The share of 12th-grade students drinking alcohol dwindled from 72 percent in 2002 to 52 percent in 2022. The cigarette-smoking population plummeted from 57 percent in 2002 to 17 percent in 2022.
Researchers credit the national anti-smoking campaign with tamping down teen drug use. The “Truth” initiative, launched in 1998, seeded a dramatic decline in teen smoking. Drug use declined apace.
“If you ask me, it’s one of the biggest health successes of the century,” said Richard Miech, a University of Michigan sociologist who works on Monitoring the Future. “Once you start smoking, you’re more likely to move on to other drugs.”
The successful anti-drug campaign extends to prescription opioids. Miech says their use among teens has fallen “about fivefold” in the past decade.
Teens have much less access to prescription opioids today than 10 or 20 years ago, thanks to a national push to limit the number of pills prescribed and to secure the tablets in blister packs, a method of storage that makes it easier for a parent to notice if one is missing.
Only 66 adolescents died of prescription opioid overdose in 2021, fewer than half the number who died in 2010, according to the 2022 Journal of the American Medical Association report.
The dramatic rise in overdose deaths in an era of declining drug use illustrates the lethal potency of fentanyl, addiction experts say.
“The number of kids who are experimenting with illicit opioids is going down,” Toce said. “But it’s such a high risk that even though fewer people are doing it, more people are dying.”
Fentanyl is far more dangerous to thrill-seeking adolescents than to habitual adult users.

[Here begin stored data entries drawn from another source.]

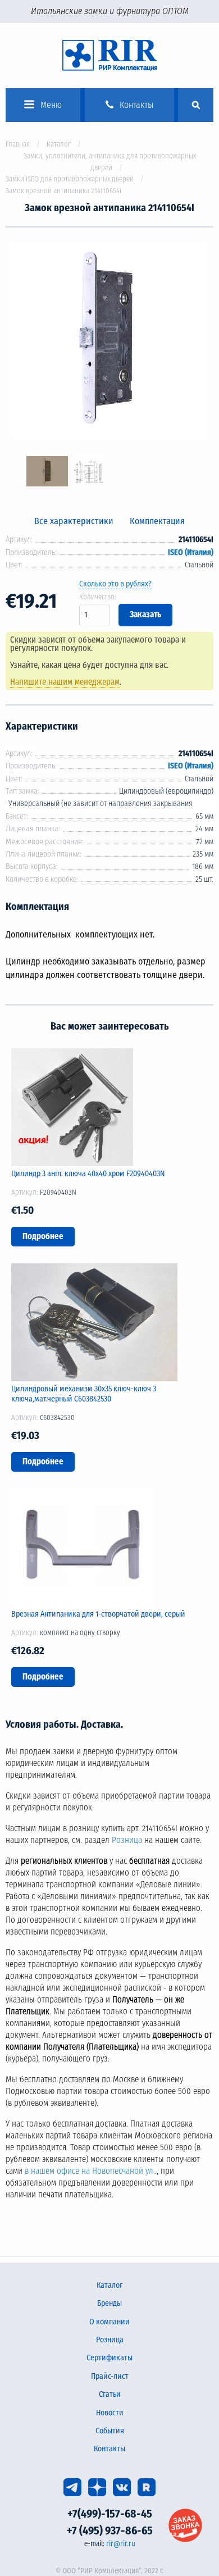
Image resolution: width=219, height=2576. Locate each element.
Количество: (97, 597)
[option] (109, 342)
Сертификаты (109, 2358)
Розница (127, 1840)
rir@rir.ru (120, 2543)
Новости (110, 2413)
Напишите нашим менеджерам (65, 682)
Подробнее (42, 1236)
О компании (109, 2322)
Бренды (109, 2303)
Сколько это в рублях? (115, 584)
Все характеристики (73, 521)
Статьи (110, 2394)
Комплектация (157, 521)
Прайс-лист (110, 2376)
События (109, 2431)
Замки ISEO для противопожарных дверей (70, 179)
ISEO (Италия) (190, 552)
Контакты (109, 2449)
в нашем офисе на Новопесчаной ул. (90, 2171)
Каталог (59, 144)
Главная (18, 144)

One reason is that teens are generally smaller and weigh less. Another is that the typical teen who experiments with counterfeit pills is not a chronic user. Adults with opioid dependency can tolerate much higher amounts of fentanyl than a high school student dabbling in pills.
Teens often buy counterfeit pills online, through social media channels. They might think they are getting Adderall, a prescription stimulant that treats ADHD, or Xanax, an anti-anxiety drug, or MDMA, a party drug variously known as ecstasy or molly.

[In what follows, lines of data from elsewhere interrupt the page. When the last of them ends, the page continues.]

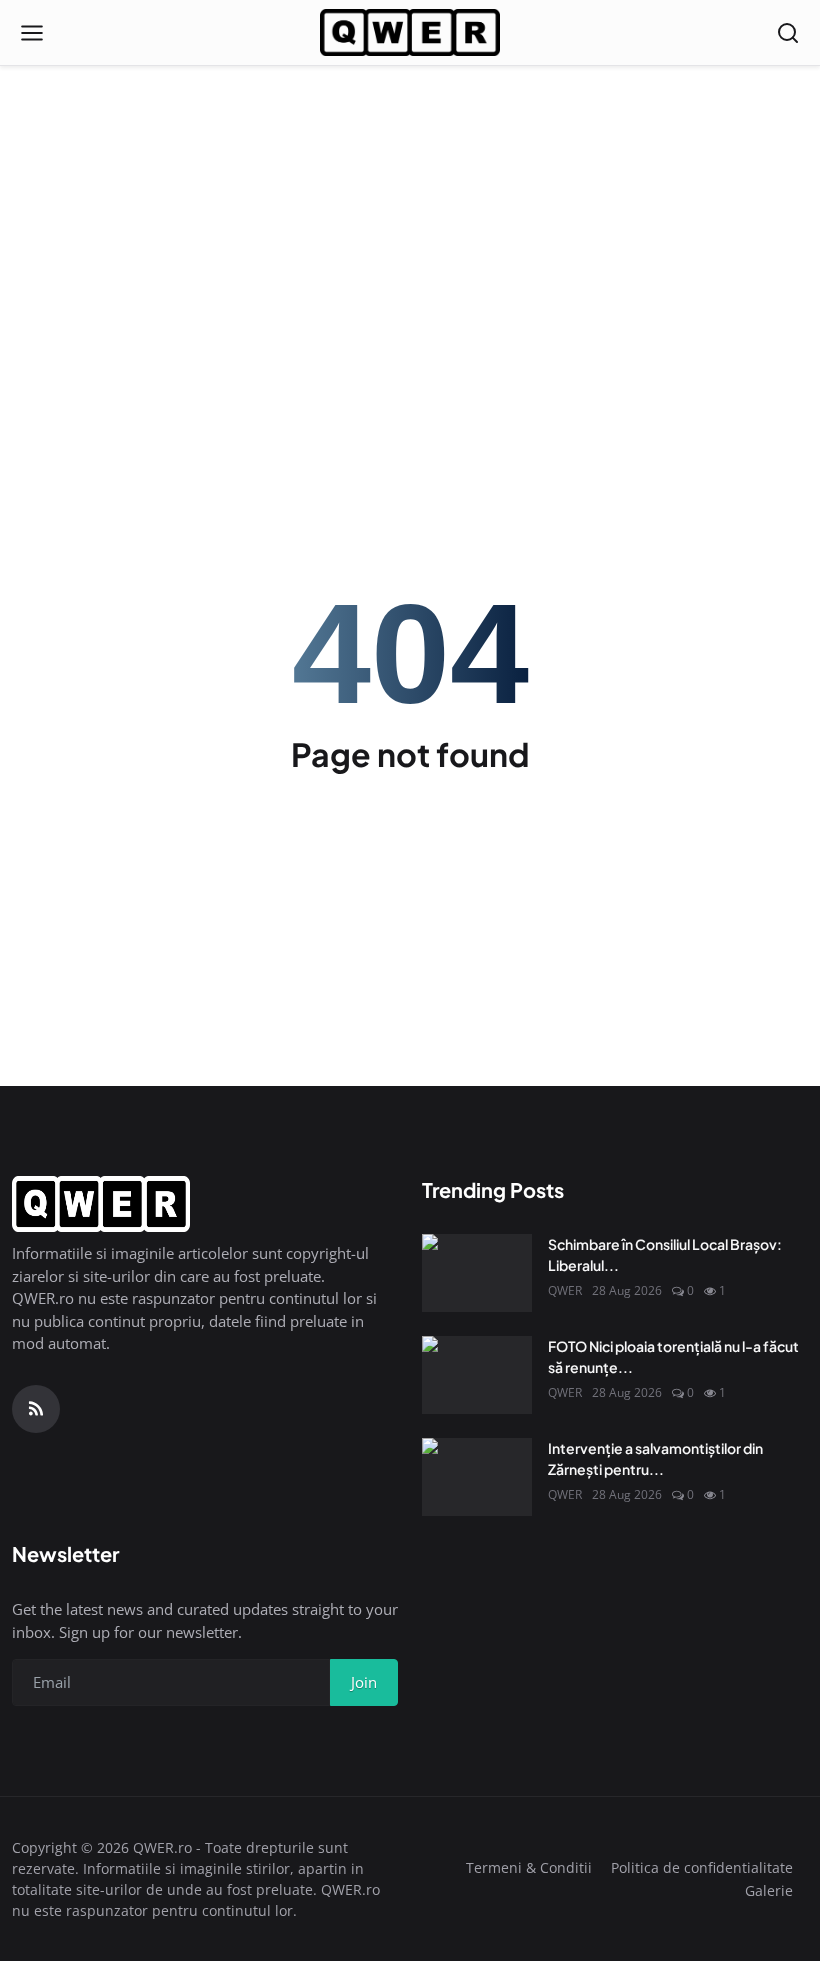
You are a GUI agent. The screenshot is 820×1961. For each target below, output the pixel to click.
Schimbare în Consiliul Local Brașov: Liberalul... (665, 1254)
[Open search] (788, 33)
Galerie (769, 1890)
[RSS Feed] (36, 1409)
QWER (565, 1290)
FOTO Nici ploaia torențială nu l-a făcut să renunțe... (673, 1356)
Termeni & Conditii (529, 1867)
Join (364, 1682)
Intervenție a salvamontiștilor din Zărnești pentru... (655, 1458)
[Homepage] (410, 33)
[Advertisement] (410, 150)
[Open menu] (32, 33)
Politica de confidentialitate (702, 1867)
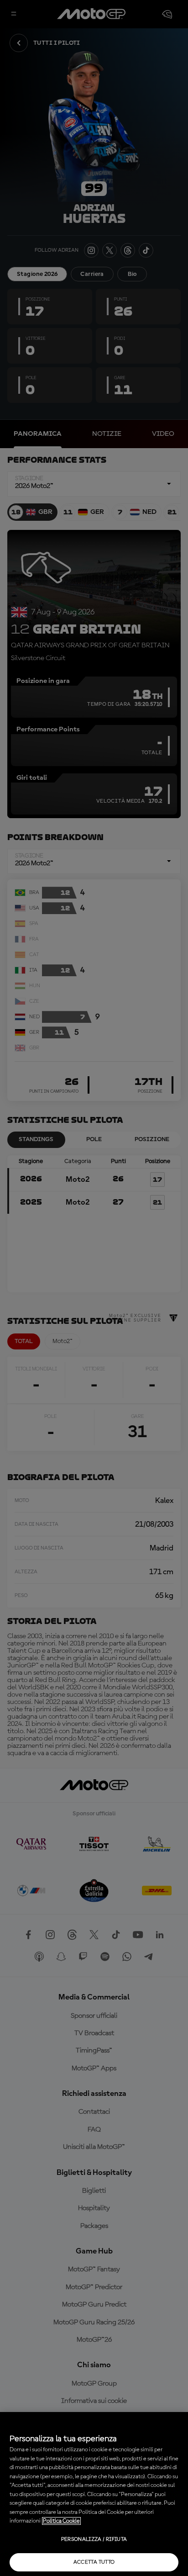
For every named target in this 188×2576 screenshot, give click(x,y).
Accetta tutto (94, 2562)
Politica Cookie (61, 2521)
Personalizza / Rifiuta (94, 2539)
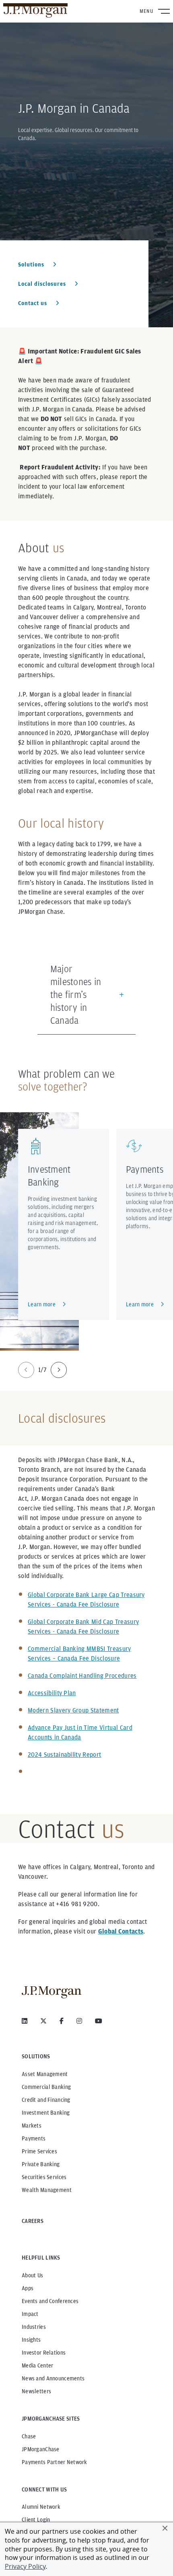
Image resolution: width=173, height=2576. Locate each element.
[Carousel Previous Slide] (26, 1370)
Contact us (33, 303)
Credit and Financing (46, 2100)
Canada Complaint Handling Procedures (82, 1675)
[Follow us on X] (43, 2021)
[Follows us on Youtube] (98, 2021)
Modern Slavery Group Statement (73, 1710)
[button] (165, 2528)
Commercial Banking (46, 2087)
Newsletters (36, 2391)
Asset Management (45, 2074)
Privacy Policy (25, 2566)
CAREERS (32, 2221)
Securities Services (44, 2177)
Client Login (36, 2519)
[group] (42, 1370)
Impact (30, 2314)
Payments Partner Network (54, 2462)
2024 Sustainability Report (64, 1754)
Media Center (37, 2365)
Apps (27, 2288)
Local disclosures (43, 284)
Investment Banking (46, 2112)
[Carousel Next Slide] (59, 1370)
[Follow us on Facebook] (62, 2021)
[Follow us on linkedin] (24, 2021)
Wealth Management (47, 2190)
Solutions (32, 264)
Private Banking (41, 2164)
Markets (31, 2125)
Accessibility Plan (52, 1693)
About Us (32, 2275)
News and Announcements (53, 2378)
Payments (144, 1169)
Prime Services (39, 2151)
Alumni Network (41, 2507)
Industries (34, 2327)
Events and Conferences (50, 2301)
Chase (29, 2436)
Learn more (42, 1304)
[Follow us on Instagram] (79, 2021)
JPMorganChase (41, 2449)
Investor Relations (44, 2352)
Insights (31, 2339)
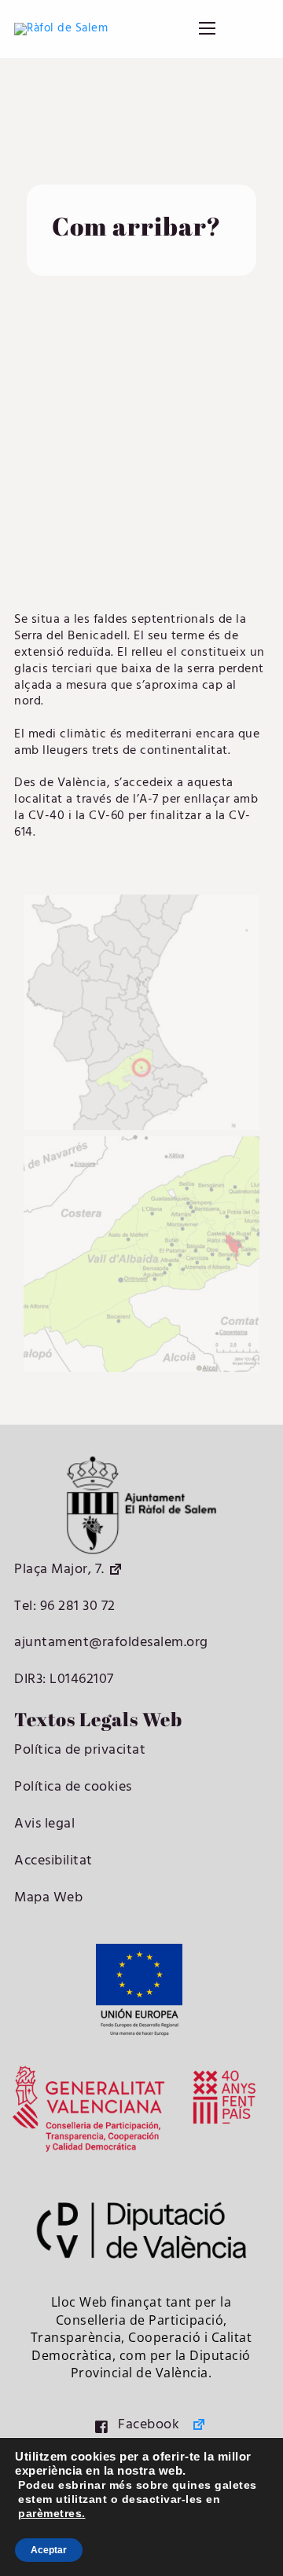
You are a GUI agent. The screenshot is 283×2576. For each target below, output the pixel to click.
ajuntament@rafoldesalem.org (111, 1642)
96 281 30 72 (76, 1606)
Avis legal (44, 1824)
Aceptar (49, 2550)
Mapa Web (48, 1897)
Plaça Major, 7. (59, 1569)
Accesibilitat (53, 1861)
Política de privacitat (79, 1750)
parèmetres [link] (50, 2513)
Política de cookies (73, 1787)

“They aren’t looking for fentanyl,” said Linda Richter, vice president of prevention research and analysis at the nonprofit Partnership to End Addiction.
“These kids aren’t trying to kill themselves. It’s in ecstasy, molly, these party drugs. Stimulants. Depressants. ... It’s in all kinds of pills, and most people don’t know it. The traffickers have done a really good job at making it look like the pills the kids want.”
The good news, Richter and others say, is that teens respond well to fact-based messages about emerging perils in the drug market. Teens largely rejected prescription opioids after learning of the overdose risk, just as they had broadly abandoned smoking in response to the “Truth” campaign.
Public health advocates hope the rising toll of overdose deaths will prompt educators and parents to do a better job of alerting teens to the dangers of fentanyl.
“When we start to lose kids,” Adger said, “then parents and people who care about kids start to wake up.”